\subsection{Unified Cross-Validation and Training, Validation, and Test Sets}
\label{unified_cv}

The standard $k$-fold CV, which assumes no structure in the individual
    features of the samples, as shown in $\mat{X}$ above, is adapted to the
    ordinal character of time series data:
A model must be evaluated on observations that occurred strictly after the
    ones used for training as, otherwise, the model knows about the future.
Furthermore, some models predict only a single to a few time steps before
    being retrained, while others predict an entire day without retraining
    (cf., Sub-section \ref{ml_models}).
Consequently, we must use a unified time interval wherein all forecasts are
    made first before the entire interval is evaluated.
As whole days are the longest prediction interval for models without
    retraining, we choose that as the unified time interval.
In summary, our CV methodology yields a distinct best model per pixel and day
    to be forecast.
Whole days are also practical for managers who commonly monitor, for example,
    the routing and thus the forecasting performance on a day-to-day basis.
Our methodology assumes that the models are trained at least once per day.
As we create operational forecasts into the near future in this paper,
    retraining all models with the latest available data is a logical step.

\begin{center}
\captionof{figure}{Training, validation, and test sets
                   during cross validation}
\label{f:cv}
\includegraphics[width=.8\linewidth]{static/cross_validation_gray.png}
\end{center}

The training, validation, and test sets are defined as follows.
To exemplify the logic, we refer to Figure \ref{f:cv} that shows the calendar
    setup (i.e., weekdays on the x-axis) for three days $T_1$, $T_2$, and
    $T_3$ (shown in dark gray) for which we generate forecasts.
Each of these days is, by definition, a test day, and the test set comprises
    all time series, horizontal or vertical, whose last observation lies on
    that day.
With an assumed training horizon of three weeks, the 21 days before each of
    the test days constitute the corresponding training sets (shown in lighter
    gray on the same rows as $T_1$, $T_2$, and $T_3$).
There are two kinds of validation sets, depending on the decision to be made.
First, if a forecasting method needs parameter tuning, the original training
    set is divided into as many equally long series as validation days are
    needed to find stable parameters.
The example shows three validation days per test day named $V_n$ (shown
    in darker gray below each test day).
The $21 - 3 = 18$ preceding days constitute the training set corresponding to
    a validation day.
To obtain the overall validation error, the three errors are averaged.
We call these \textit{inner} validation sets because they must be repeated
    each day to re-tune the parameters and because the involved time series
    are true subsets of the original series.
Second, to find the best method per day and pixel, the same averaging logic
    is applied on the outer level.
For example, if we used two validation days to find the best method for $T_3$,
    we would average the errors of $T_1$ and $T_2$ for each method and select
    the winner; then, $T_1$ and $T_2$ constitute an \textit{outer} validation
    set.
Whereas the number of inner validation days is method-specific and must be
    chosen before generating any test day forecasts in the first place, the
    number of outer validation days may be varied after the fact and is
    determined empirically as we show in Section \ref{stu}.

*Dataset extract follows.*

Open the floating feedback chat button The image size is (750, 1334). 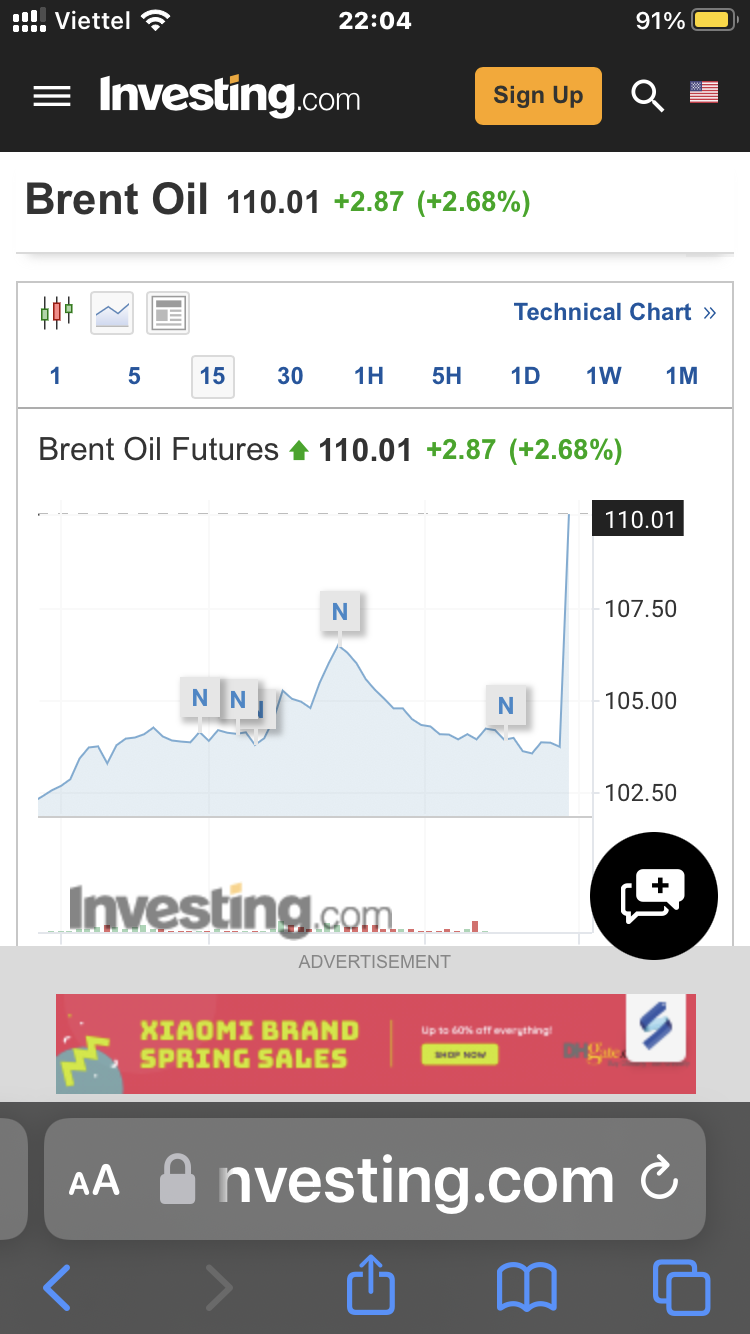coord(654,896)
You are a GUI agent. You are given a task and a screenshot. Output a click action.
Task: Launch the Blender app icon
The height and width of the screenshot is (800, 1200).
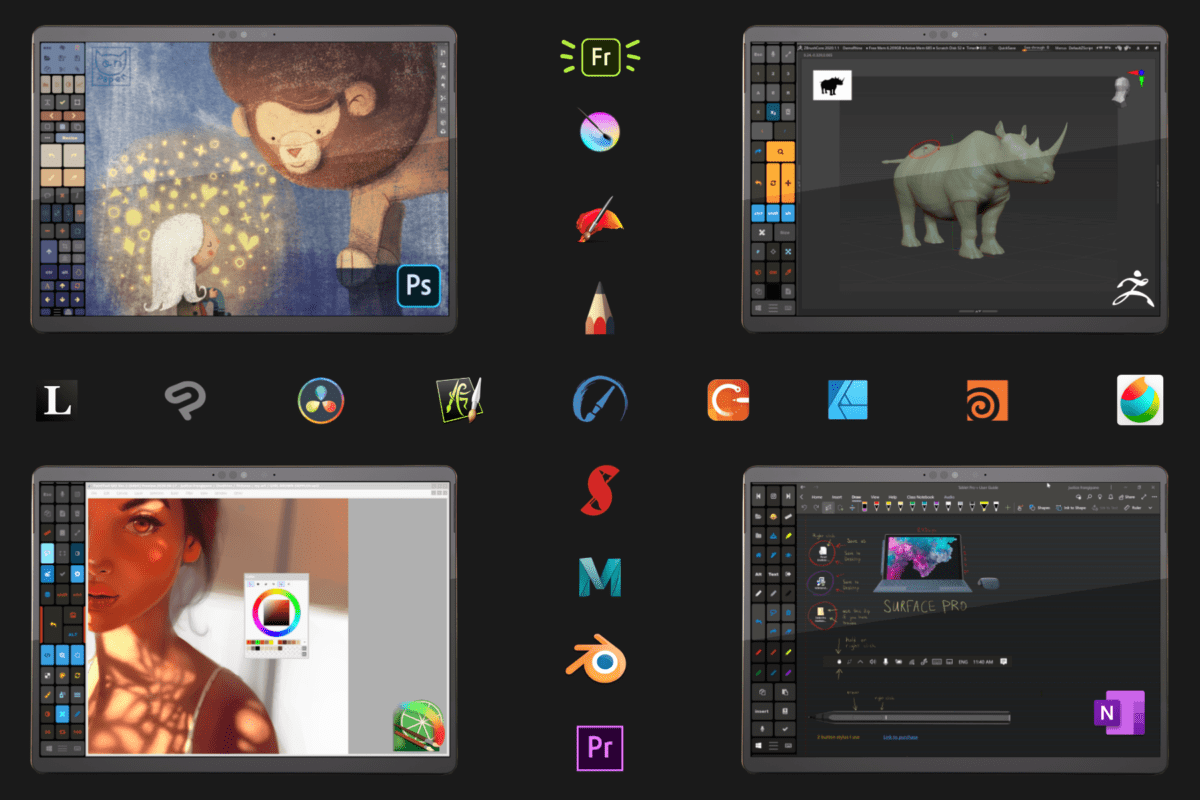coord(598,659)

Our unified CV approach is also optimized for large-scale production settings,
    for example, at companies like Uber.
As \cite{bell2018} note, there is a trade-off as to when each of the
    inner time series in the example begins.
While the forecasting accuracy likely increases with more training days,
    supporting inner series with increasing lengths, cutting the series
    to the same length allows caching the forecasts and errors.
In the example, $V_3$, $V_5$, and $V_7$, as well as $V_6$ and $V_8$ are
    identical despite belonging to different inner validation sets.
Caching is also possible on the outer level when searching for an optimal
    number of validation days for model selection.
We achieved up to 80\% cache hit ratios in our implementation in the
    empirical study, thereby saving computational resources by the same
    amount.
Lastly, we assert that our suggested CV, because of its being unified
    around whole test days and usage of fix-sized time series, is also
    suitable for creating consistent learning curves and, thus, answering
    \textbf{Q3} on the relationship between forecast accuracy and amount of
    historic data:
We simply increase the length of the outer training set holding the test day
    fixed.
Thus, independent of a method's need for parameter tuning, all methods have
    the same demand history available for each test day forecast.